Porostimur.com, Ambon – Api kembali menjalar di sejumlah wilayah Maluku. Lahan masyarakat dan kawasan hutan terbakar, sementara warga di beberapa daerah masih berjibaku memadamkan kobaran dengan kemampuan yang mereka miliki.
Di tengah kemarau panjang yang membuat vegetasi mengering dan mudah terbakar, pertanyaan pun mengemuka: haruskah hutan dan lahan terbakar lebih luas terlebih dahulu sebelum pemerintah bergerak?

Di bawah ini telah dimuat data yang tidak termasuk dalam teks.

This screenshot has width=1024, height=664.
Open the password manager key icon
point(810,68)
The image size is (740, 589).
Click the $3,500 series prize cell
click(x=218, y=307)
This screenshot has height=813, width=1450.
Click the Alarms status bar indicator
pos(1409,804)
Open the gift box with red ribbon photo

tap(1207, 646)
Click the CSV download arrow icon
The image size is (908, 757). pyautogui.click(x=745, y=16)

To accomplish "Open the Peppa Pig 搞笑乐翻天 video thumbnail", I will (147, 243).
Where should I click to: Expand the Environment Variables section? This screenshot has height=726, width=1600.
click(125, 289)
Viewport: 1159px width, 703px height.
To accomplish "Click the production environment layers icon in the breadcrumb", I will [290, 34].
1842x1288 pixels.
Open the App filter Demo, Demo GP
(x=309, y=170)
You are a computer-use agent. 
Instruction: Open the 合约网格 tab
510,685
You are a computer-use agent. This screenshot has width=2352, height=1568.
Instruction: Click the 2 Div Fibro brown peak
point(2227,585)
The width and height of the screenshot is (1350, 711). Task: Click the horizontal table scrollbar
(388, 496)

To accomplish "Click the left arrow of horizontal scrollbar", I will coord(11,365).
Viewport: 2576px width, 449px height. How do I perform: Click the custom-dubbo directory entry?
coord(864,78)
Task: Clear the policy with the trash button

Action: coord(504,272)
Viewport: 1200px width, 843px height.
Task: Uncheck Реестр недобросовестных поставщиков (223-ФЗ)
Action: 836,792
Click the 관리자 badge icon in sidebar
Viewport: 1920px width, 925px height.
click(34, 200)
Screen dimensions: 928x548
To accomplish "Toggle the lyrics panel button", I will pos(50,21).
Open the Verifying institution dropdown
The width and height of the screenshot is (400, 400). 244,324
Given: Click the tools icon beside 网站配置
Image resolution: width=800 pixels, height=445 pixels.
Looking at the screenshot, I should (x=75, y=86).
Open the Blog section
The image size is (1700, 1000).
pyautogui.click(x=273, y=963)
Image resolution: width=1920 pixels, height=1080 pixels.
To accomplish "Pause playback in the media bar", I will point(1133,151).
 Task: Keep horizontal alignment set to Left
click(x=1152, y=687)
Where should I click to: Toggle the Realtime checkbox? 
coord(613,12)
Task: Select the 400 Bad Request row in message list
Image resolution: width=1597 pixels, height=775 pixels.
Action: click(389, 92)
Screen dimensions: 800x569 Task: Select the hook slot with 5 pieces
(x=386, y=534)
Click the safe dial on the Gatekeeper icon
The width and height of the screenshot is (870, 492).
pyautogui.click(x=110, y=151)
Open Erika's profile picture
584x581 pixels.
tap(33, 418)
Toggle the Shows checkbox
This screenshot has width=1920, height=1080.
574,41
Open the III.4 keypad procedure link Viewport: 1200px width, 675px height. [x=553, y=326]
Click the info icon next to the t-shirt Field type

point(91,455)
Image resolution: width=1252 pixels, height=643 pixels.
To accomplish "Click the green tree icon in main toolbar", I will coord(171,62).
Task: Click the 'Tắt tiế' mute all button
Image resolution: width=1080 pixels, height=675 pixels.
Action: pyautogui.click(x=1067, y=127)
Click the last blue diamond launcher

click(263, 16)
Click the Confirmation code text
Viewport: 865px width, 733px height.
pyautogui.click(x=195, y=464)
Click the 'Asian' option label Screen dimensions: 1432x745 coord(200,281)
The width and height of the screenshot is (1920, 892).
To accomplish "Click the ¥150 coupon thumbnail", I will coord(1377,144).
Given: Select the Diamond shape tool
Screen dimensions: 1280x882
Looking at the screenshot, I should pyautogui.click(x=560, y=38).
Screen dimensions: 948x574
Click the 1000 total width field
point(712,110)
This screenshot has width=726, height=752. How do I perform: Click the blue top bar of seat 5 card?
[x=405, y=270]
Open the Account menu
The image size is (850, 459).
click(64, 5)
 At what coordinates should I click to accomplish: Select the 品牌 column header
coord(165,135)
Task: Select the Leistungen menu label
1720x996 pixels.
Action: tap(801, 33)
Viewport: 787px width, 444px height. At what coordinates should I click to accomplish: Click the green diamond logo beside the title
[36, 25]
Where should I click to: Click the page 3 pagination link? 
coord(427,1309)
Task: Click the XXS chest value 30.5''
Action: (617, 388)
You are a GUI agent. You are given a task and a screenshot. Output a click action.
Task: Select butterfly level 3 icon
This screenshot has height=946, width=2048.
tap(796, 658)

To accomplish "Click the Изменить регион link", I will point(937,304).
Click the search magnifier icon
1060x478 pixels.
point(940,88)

Pertanyaan itu disampaikan Gerakan Mahasiswa Kristen Indonesia (GMKI) Cabang Ambon yang mempertanyakan kesiapsiagaan Pemerintah Provinsi Maluku menghadapi ancaman kebakaran hutan dan lahan (karhutla).
Ketua Cabang GMKI Ambon, Renno L. Z. Patty, S.I.Kom., menilai karhutla yang berulang di sejumlah wilayah Maluku harus menjadi evaluasi serius terhadap sistem pencegahan maupun respons pemerintah daerah.
Menurutnya, pemerintah tidak boleh menunggu kebakaran meluas, mendekati permukiman, atau mengancam keselamatan masyarakat baru kemudian mengambil tindakan.
“Ini bukan lagi soal satu atau dua titik kebakaran. Ketika kebakaran terjadi berulang di sejumlah wilayah Maluku, pemerintah harus berani mengevaluasi dirinya sendiri. Apakah sistem pencegahan kita gagal? Apakah respons kita terlambat? Atau memang pemerintah belum memiliki strategi yang serius menghadapi karhutla?” tegas Renno kepada Porostimur.com, Senin (31/8/2026), saat ditemui di Student Centre GMKI Ambon.